Danach kann eine … zur Überzeugung des Senats nicht mehr Erbe werden mit der Folge, dass eine Anerkennung der Stiftung auf der Grundlage des Testaments vom 21.08.2009 nach § 80 BGB in Verbindung mit dem Bayerischen Stiftungsgesetz nicht mehr möglich ist. Ausweislich der Ausführungen der Regierung von Niederbayern vom 08.07.2014 hat der Erblasser weder zu Lebzeiten die Anerkennung einer Stiftung beantragt noch ging ein Antrag auf Anerkennung vom Nachlassgericht oder vom damaligen Testamentsvollstrecker, dem Beschwerdeführer ein. Eine vom Erblasser in seinem Testament vom 21.08.2009 angedachte Stiftung ist somit weder als Stiftung unter Lebenden noch als Stiftung von Todes wegen entstanden (§§ 80, 81, 83 BGB). Da somit die Stiftung nicht existiert, kann sie auch keine für sie handelnden Organe haben. Der Beschwerdeführer kommt daher selbst weder als gesetzlicher noch als Organ eines testamentarischen Erben in Betracht, so dass er am Verfahren nicht zu beteiligen war.
b) Auch als ehemaliger Testamentsvollstrecker war der Beschwerdeführer nicht zu beteiligen. Mit Schreiben vom 28. Juli 2015 erklärte der Beschwerdeführer unter Rückleitung des Originals des Testamentsvollstreckerzeugnisses die Kündigung des Amtes des Testamentsvollstreckers mit sofortiger Wirkung gegenüber dem Amtsgericht Passau, Nachlassgericht. Von dem Recht, einen Nachfolger zu bestimmen, machte er keinen Gebrauch. Die potentielle Stellung als Beteiligter hat er mit Beendigung seines Amtes als Testamentsvollstrecker verloren. Dabei macht es keinen Unterschied, ob der Beschwerdeführer vom Nachlassgericht als Testamentsvollstrecker entlassen oder er aus eigenem Entschluss das Amt als Testamentsvollstrecker niedergelegt oder – wie hier – fristlos gekündigt hat. In beiden Fällen ist sein Amt als Testamentsvollstrecker beendet. Eine „nachwirkende“ Berechtigung, am Verfahren weiterhin beteiligt zu werden, verleiht das Gesetz einem Testamentsvollstrecker, der entlassen wurde oder der aus freien Stücken sein Amt beendet hat, nicht (OLG Karlsruhe MDR 2015, 1188 OLG München 31 Wx 420/15). Eine Beteiligung nach § 345 Absatz 3, Absatz 4 Nr. 2 FamFG kommt daher nicht mehr in Betracht. Auch das hat das Nachlassgericht zutreffend ausgeführt.

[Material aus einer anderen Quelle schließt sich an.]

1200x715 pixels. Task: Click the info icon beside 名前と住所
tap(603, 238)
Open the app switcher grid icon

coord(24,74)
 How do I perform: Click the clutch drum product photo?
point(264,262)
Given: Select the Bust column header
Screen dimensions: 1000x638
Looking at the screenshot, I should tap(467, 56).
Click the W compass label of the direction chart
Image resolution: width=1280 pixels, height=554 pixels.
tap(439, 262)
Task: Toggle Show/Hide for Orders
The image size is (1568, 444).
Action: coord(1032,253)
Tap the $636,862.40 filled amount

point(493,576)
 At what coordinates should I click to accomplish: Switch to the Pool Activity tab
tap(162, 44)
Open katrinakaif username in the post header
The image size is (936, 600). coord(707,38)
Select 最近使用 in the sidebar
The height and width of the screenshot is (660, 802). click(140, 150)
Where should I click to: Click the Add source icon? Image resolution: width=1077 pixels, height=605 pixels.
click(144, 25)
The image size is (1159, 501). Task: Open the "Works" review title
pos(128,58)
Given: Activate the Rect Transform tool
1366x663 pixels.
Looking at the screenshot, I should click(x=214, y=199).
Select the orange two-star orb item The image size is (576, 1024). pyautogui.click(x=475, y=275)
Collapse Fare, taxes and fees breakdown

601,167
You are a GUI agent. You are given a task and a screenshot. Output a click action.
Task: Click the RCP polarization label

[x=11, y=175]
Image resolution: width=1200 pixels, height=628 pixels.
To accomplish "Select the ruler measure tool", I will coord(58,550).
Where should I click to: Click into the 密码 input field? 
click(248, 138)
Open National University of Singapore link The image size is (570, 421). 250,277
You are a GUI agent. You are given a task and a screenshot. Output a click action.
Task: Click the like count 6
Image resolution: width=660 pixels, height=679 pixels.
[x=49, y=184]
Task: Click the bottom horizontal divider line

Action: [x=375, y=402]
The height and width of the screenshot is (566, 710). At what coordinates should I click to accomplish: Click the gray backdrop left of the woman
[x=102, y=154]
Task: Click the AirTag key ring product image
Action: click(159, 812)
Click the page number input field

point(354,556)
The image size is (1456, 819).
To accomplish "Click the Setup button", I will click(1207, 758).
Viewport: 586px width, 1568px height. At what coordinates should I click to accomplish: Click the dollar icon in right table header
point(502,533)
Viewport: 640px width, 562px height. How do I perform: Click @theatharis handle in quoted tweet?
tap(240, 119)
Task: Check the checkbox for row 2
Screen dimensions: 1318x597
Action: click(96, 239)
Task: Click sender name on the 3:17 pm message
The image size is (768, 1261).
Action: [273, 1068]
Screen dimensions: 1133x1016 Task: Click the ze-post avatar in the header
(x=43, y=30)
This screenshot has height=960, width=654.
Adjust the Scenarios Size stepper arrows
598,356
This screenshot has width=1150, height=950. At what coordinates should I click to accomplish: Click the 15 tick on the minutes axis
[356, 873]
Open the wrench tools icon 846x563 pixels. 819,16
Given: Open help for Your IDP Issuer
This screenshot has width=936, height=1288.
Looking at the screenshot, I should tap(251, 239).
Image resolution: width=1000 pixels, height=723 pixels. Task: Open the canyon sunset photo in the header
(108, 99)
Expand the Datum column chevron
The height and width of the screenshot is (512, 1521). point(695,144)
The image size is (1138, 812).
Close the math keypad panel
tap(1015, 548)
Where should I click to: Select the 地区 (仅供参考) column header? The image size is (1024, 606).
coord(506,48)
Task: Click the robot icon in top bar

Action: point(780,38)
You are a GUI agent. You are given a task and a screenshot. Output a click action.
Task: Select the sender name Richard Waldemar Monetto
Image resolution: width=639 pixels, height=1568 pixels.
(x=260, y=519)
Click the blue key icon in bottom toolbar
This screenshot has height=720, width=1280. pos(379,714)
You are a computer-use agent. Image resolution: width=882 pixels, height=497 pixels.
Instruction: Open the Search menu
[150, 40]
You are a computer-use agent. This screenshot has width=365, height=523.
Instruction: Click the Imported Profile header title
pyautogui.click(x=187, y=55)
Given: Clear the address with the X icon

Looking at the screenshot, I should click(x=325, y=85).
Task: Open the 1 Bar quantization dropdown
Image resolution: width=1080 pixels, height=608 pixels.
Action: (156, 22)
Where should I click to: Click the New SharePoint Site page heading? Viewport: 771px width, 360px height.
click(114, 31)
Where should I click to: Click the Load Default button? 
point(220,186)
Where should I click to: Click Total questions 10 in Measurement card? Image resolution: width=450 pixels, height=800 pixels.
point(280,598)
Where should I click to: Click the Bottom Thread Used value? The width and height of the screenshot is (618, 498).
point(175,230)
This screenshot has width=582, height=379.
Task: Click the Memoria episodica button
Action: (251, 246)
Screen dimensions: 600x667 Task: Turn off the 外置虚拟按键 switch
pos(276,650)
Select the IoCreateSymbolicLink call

II. Gemäß § 64 Absatz 1 GNotKG setzt der Senat den Geschäftswert für das Beschwerdeverfahren unter Bezugnahme auf die Beschlüsse des Senats vom 01.09.2015, 29.03.2016 und 06.06.2016 (31 Wx 420/15) auf 440.000 € festgesetzt.
Der Beschwerdeführer hat kraft Gesetzes die Kosten seiner erfolglosen Beschwerde zu tragen (§ 22 Absatz 1 GNotKG). Die Anordnung der Erstattung der außergerichtlichen Kosten der Beteiligten zu 2) und 3) beruht auf § 84 Absatz 1 FamFG.
Die Voraussetzungen für die Zulassung der Rechtsbeschwerde liegen nicht vor.